Looking at shares of Public Storage (PSA) - Get Report , currently at $212, you'd think Americans cleaned out their storage lockers. The stock is 22% below its 52-week high. What happened to this once-great performer, and is this a good opportunity to buy into a well-run real estate investment trust? The company reports fiscal third-quarter earnings after the close Wednesday.
Shares of Public Storage have collapsed after being hit by a wave of valuation downgrades by the sell-side analysts. Then investors freaked out after the second-quarter results were reported.
Public Storage reported second-quarter results on July 27 in line with analyst estimates. The company said funds from operations (FFO) were $2.40 per share, in line with the $2.40 consensus estimate. Revenue rose 7.9% to $594.4 million versus the estimate of $594.83 million.
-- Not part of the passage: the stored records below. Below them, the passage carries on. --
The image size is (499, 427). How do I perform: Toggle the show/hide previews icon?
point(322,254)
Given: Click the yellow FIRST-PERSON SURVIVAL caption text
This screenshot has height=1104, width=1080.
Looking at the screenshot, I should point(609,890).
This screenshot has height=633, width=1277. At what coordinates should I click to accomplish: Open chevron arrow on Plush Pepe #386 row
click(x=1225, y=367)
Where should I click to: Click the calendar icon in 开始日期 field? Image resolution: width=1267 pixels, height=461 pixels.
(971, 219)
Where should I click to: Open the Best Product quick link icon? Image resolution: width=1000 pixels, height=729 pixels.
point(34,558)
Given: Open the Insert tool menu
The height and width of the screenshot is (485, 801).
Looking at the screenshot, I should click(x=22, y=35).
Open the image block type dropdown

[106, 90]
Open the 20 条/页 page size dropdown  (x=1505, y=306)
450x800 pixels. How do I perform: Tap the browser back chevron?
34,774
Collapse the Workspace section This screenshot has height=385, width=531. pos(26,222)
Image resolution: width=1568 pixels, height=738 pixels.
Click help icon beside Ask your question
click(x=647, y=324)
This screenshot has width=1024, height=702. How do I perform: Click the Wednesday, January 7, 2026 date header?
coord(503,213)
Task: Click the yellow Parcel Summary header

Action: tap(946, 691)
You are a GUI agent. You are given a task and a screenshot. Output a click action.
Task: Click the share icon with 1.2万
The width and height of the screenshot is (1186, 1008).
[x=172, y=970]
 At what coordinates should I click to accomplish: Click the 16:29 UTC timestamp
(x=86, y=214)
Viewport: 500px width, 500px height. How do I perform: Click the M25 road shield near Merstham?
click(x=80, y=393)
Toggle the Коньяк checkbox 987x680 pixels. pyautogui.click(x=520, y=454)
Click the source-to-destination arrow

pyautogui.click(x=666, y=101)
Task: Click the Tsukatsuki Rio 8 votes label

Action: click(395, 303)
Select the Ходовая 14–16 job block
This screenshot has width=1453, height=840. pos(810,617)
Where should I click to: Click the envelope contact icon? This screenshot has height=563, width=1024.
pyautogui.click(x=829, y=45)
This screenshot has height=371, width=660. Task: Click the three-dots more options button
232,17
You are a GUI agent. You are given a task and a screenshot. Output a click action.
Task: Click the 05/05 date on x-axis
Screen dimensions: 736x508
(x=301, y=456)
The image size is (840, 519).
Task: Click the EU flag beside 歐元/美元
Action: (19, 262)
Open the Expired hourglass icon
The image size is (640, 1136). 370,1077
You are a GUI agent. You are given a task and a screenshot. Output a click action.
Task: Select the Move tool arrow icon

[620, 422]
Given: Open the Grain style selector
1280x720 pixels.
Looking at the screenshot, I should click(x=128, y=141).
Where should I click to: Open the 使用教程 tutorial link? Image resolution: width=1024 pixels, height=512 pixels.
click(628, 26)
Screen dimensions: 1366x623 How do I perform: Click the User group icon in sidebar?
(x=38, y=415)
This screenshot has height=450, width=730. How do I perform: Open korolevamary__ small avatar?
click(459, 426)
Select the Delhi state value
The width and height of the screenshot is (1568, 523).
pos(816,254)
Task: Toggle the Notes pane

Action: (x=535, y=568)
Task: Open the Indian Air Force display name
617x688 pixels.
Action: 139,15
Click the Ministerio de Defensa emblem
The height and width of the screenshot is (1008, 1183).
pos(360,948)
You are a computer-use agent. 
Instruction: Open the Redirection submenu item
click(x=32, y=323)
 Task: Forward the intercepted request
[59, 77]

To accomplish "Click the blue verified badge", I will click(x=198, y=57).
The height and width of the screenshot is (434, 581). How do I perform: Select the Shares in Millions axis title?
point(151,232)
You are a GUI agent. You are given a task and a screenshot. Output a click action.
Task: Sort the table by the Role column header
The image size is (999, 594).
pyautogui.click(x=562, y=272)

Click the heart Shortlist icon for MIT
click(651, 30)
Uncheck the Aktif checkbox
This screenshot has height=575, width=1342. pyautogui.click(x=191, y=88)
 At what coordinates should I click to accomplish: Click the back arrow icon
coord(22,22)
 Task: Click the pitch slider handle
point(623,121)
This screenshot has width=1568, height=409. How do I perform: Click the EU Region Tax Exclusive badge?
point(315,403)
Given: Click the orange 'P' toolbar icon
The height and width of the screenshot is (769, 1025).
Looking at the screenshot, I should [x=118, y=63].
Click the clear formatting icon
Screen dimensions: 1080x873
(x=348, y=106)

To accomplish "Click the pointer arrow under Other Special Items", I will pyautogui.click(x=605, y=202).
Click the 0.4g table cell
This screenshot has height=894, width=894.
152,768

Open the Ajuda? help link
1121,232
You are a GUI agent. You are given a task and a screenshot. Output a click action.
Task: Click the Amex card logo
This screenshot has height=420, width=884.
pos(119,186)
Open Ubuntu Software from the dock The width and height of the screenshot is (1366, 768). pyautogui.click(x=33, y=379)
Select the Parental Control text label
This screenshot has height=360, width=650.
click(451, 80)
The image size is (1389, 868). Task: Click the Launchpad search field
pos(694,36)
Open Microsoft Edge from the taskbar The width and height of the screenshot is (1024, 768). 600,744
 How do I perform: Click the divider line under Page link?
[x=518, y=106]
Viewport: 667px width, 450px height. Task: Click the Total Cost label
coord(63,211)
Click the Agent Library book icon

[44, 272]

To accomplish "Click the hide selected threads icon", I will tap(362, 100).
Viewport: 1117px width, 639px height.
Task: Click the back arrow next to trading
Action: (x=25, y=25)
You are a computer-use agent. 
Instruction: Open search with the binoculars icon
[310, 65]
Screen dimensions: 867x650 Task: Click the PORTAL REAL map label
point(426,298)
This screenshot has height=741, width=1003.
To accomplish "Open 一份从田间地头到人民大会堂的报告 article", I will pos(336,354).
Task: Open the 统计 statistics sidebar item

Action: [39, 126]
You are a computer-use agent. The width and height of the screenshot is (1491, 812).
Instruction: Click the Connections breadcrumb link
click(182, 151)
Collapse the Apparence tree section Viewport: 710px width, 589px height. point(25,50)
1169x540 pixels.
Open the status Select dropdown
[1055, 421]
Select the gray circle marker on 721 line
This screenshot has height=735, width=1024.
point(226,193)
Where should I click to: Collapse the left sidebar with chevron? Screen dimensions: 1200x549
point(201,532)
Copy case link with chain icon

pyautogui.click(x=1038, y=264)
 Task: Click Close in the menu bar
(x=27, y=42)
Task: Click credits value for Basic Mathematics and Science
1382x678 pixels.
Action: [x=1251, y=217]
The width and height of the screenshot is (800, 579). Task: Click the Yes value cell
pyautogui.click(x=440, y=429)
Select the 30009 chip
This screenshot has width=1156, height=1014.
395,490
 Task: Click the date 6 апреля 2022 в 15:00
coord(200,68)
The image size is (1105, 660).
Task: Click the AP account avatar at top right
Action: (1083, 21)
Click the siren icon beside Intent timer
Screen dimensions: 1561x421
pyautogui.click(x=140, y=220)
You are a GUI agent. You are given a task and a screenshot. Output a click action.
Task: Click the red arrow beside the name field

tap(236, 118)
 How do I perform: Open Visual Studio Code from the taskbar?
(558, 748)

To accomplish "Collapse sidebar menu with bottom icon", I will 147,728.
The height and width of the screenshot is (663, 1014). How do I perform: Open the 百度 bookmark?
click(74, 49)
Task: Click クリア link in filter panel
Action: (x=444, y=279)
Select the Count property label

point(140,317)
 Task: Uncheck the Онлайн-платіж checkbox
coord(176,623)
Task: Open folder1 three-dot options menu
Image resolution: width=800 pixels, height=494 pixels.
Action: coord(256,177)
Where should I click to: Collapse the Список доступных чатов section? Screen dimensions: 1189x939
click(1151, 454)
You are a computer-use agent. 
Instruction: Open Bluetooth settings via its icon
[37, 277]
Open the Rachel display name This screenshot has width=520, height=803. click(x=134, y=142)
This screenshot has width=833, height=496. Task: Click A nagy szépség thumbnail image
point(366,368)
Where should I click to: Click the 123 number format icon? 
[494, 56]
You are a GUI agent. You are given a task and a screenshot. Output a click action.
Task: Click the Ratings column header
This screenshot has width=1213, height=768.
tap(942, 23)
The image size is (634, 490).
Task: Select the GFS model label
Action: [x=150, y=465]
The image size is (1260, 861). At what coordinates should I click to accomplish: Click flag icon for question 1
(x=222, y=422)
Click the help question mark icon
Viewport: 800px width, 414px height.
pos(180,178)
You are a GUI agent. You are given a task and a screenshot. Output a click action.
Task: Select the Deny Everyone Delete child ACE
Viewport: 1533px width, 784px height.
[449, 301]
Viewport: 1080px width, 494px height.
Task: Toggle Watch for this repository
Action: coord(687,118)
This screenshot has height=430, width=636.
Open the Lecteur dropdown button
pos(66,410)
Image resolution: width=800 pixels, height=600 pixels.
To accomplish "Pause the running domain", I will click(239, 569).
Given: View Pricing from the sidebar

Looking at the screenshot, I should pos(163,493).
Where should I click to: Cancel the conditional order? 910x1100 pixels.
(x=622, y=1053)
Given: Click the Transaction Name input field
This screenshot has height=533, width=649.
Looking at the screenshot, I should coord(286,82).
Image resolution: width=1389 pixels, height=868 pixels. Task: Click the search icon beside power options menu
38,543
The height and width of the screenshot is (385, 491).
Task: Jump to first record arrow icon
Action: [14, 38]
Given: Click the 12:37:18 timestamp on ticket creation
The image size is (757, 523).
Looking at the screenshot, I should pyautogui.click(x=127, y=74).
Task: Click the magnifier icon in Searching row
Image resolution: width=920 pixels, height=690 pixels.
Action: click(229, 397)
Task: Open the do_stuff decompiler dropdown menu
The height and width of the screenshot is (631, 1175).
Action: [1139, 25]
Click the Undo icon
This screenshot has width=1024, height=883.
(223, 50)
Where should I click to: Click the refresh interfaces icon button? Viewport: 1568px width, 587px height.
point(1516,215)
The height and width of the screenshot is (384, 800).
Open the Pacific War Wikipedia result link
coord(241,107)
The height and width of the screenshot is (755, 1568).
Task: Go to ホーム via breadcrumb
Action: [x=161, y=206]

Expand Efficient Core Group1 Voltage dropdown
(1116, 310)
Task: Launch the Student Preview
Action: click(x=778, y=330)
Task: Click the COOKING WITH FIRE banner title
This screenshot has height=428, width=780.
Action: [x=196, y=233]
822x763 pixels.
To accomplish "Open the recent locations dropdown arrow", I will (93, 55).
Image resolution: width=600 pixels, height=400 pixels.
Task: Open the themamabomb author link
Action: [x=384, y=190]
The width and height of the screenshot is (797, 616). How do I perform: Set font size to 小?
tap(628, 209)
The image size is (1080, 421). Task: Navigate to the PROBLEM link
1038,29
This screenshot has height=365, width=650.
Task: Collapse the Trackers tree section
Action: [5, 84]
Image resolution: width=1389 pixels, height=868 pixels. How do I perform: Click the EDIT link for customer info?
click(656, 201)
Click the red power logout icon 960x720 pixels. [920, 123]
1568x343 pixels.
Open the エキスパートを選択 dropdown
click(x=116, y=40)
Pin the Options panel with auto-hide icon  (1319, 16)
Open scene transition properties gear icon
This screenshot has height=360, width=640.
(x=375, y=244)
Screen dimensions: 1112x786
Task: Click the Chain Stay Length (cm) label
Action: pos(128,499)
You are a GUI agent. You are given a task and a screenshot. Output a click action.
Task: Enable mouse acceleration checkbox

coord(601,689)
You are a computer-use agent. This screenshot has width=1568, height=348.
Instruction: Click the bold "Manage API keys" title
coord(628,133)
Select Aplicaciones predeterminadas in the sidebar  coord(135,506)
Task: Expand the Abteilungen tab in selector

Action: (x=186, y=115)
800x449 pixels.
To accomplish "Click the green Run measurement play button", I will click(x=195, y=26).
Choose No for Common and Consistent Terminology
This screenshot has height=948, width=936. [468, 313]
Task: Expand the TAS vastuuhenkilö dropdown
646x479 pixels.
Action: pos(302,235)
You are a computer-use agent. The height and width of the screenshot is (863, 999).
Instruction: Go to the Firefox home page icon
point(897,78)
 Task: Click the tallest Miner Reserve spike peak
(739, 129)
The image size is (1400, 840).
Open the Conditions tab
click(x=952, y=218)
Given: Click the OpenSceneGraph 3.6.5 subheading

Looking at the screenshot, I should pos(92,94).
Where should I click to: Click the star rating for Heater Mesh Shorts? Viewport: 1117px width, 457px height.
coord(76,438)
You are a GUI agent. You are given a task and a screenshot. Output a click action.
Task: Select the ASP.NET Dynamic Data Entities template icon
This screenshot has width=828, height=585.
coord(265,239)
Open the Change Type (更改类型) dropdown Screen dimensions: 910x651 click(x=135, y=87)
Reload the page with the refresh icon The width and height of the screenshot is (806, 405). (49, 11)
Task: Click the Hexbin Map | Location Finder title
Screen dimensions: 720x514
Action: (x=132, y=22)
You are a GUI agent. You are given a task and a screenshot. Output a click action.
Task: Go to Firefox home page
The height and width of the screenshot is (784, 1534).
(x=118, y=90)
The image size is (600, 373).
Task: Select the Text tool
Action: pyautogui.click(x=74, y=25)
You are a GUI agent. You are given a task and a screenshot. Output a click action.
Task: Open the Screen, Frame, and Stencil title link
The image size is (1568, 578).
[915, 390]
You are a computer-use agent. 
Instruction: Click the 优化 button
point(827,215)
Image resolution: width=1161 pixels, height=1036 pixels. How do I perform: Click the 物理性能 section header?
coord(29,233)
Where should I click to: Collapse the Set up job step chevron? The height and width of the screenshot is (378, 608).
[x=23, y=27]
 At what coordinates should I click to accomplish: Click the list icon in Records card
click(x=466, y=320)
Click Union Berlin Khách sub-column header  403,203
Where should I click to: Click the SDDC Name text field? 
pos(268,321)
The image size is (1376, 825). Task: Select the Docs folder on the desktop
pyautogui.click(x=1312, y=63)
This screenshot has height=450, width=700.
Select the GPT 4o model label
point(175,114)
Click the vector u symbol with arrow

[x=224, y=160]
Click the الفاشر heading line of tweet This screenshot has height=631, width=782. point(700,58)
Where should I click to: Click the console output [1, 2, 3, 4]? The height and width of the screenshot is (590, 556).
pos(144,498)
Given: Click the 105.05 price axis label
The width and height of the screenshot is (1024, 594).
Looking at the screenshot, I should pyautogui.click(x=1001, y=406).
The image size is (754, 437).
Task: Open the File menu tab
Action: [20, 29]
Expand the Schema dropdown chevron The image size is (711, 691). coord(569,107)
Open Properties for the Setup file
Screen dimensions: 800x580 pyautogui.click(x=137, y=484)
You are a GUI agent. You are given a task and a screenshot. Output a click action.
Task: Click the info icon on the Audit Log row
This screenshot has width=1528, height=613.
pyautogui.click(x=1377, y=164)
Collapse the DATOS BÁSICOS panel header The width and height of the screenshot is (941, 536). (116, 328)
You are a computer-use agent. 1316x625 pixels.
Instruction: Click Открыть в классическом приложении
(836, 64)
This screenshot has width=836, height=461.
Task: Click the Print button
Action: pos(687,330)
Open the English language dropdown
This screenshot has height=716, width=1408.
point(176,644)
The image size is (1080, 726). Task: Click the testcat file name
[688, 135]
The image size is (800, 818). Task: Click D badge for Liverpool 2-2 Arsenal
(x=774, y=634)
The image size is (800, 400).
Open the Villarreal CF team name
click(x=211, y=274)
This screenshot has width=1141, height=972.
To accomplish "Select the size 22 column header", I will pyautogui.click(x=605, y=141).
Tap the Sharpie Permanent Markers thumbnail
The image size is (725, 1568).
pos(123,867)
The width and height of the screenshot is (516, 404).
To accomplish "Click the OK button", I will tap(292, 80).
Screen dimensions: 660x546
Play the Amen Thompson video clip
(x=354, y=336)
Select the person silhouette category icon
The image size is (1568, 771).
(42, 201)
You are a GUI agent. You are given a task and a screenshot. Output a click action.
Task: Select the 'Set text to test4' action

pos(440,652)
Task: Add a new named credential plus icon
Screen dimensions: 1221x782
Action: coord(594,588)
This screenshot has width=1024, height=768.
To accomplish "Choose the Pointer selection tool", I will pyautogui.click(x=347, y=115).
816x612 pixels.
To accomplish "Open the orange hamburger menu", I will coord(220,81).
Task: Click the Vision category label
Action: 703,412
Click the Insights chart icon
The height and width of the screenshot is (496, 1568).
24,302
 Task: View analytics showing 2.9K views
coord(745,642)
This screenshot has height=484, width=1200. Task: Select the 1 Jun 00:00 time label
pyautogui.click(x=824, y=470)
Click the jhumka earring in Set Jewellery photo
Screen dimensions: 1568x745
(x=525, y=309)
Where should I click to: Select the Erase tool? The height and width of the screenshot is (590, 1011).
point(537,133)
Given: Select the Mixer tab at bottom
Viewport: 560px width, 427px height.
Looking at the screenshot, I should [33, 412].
The company said some of the company's best markets -- including Los Angles, San Francisco, Seattle and Dallas/Fort Worth -- grew in the high single digits. However that was offset by exposure to weak markets including Denver, Houston and Washington D.C. In those areas, rents declined 2% to 3% and renewal growth slowed.
Investors hit the panic button when they heard about oversupply, lower rents, intense competition and discounting. But that's nothing new. The industry has long used promotions to lure customers into rental agreements.
Second-quarter realized annual contract rent per occupied square foot was $17.13, a 5.4% increase over the prior year. Even though occupancy was essentially flat with last year, rental growth was up slightly because the company acquired 12 self-storage facilities in the second quarter. The company ended the quarter with 2,003 facilities.
Same-store ending occupancy was 95.2%, a decrease of 50 basis points year over year. Average occupancy was 95.3%.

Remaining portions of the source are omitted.